Raffaella Carrà è stata protagonista di una televisione che lei stessa ha contribuito a cambiare nelle mode e nelle dinamiche. Tra la fine degli anni ’60 e gli inizi degli anni ’70, il suo Tuca Tuca con l’immenso Alberto Sordi ha rappresentato il punto di rottura tra l’ingessata tv degli albori ed una dirompente novità che gli spettatori colsero da subito.

Ad inquietare le notti dei severi censori fu quell’ombelico nudo di Raffaella. Ma attenzione: fu un erotismo pulito, rigorosamente in bianco e nero, che non aveva bisogno di lezioni morali, libero, indipendente e femminista che precedette di anni l’intervento del legislatore sul diritto di famiglia (delitto d’onore, divorzio, ect.).

Proprio lei, cresciuta con due donne fu capace di alimentare quel moto collettivo di “ribellione” che ha attraversato molte generazioni.

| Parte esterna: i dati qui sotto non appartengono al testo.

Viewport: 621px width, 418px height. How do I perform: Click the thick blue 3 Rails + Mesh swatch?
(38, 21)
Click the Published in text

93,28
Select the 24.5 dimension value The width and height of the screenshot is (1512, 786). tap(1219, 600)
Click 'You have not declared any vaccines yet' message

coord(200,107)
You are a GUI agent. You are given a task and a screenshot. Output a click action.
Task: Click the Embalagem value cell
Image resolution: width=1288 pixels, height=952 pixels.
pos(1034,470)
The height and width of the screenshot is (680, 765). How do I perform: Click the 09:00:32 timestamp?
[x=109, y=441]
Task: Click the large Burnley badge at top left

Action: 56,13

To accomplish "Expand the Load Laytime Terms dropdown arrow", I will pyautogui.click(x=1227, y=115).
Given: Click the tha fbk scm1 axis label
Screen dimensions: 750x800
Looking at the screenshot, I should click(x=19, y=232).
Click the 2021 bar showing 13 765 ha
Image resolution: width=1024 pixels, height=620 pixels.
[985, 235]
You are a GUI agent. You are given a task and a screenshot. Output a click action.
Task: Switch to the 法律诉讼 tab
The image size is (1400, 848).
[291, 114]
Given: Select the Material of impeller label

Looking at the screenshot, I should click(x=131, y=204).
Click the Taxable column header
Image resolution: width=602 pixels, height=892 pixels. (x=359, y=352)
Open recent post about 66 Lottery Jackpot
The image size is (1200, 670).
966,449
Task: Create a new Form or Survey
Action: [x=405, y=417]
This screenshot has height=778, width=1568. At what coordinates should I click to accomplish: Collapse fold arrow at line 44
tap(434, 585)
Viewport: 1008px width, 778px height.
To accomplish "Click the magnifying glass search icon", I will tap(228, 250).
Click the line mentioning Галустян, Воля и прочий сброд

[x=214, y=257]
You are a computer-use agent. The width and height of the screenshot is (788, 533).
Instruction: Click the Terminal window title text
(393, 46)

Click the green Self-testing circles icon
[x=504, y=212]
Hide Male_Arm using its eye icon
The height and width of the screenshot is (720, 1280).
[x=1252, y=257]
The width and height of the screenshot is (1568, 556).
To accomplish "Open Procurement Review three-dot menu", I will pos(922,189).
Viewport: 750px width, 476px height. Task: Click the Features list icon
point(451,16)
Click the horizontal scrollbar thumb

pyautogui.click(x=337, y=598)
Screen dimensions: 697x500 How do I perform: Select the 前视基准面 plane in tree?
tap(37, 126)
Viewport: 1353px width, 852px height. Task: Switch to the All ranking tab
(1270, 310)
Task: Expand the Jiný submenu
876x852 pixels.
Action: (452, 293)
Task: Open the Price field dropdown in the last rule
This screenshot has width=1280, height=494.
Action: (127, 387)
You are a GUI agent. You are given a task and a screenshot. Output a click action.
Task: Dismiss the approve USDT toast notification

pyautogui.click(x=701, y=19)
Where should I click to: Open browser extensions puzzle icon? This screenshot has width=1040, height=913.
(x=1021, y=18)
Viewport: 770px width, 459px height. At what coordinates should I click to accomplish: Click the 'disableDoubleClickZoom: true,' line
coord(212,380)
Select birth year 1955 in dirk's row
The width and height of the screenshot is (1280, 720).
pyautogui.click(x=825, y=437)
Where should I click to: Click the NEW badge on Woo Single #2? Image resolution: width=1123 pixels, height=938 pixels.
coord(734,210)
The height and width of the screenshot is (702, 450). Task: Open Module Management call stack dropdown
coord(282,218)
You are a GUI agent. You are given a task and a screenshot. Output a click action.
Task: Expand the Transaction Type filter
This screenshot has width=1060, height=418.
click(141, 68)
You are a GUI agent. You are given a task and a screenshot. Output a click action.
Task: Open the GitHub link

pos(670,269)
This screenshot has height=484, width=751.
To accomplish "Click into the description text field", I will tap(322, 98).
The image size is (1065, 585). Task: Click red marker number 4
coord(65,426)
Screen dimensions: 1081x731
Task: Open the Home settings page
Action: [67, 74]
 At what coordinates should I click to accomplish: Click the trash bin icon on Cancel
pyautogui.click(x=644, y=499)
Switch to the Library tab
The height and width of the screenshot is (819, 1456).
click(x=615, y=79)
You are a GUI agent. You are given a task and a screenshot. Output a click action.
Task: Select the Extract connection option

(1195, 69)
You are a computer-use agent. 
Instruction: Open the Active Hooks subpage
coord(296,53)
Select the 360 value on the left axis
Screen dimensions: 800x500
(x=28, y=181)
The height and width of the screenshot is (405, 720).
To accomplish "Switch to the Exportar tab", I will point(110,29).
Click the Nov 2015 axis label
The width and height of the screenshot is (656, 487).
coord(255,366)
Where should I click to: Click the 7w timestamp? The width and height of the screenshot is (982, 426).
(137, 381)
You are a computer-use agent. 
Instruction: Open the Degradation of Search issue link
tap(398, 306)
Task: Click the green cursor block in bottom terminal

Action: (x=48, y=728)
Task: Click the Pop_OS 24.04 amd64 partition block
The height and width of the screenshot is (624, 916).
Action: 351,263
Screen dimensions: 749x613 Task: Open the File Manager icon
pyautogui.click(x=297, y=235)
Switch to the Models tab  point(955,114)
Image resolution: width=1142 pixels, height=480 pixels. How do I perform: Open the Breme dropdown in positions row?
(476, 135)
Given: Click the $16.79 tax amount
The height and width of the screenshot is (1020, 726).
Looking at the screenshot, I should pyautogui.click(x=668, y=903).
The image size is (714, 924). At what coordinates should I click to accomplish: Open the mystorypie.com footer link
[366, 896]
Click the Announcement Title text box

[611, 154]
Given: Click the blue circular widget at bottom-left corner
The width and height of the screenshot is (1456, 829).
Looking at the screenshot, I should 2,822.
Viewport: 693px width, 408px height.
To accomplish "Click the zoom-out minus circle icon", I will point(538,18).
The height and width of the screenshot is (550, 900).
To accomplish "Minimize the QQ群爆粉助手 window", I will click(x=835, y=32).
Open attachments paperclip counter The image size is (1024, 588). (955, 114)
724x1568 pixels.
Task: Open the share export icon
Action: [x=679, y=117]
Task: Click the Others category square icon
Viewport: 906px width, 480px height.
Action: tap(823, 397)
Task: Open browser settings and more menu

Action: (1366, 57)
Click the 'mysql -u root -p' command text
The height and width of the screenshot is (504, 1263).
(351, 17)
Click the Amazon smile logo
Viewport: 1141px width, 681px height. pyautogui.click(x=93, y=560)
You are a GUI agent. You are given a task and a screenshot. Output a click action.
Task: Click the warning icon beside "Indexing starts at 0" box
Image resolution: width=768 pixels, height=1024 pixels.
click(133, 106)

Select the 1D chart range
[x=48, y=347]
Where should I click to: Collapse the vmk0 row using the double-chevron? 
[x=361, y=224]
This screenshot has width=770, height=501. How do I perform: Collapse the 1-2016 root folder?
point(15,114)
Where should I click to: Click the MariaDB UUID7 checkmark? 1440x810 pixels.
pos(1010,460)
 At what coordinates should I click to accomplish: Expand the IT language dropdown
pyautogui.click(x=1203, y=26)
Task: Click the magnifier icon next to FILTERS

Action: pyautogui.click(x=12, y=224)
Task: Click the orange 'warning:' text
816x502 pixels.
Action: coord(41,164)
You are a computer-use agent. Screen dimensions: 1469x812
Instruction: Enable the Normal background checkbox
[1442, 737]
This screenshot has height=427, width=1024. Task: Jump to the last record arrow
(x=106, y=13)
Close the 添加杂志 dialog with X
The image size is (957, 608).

Dietro a quei brani leggeri e super orecchiabili, in Italia e oltreoceano quel caschetto biondo ha portato in giro la leggerezza e la libertà, l’amore come risposta ad ogni discriminazione.

Il termometro della popolarità della Carrà lo abbiamo visto esplodere attraverso il commosso e unanime cordoglio sulle pagine social. Forse solo per Alberto Sordi e in tempi più recenti per Fabrizio Frizzi ricordo un identico affetto, avulso da quella insinuazione fatta di se e di ma che abitualmente accompagnano le dipartite dei personaggi dello showbiz.

E il silenzio con cui la Carrà se ne è andata è solo l’ultimo gesto autentico di una donna di cui sentiremo ancora a lungo la mancanza. Con lei se ne va la Belle Époque di una tv che non tornerà più. Il suo sorriso rimane con noi, immagine di una bellezza perduta ma impossibile da dimenticare. E allora grazie, Raffaella.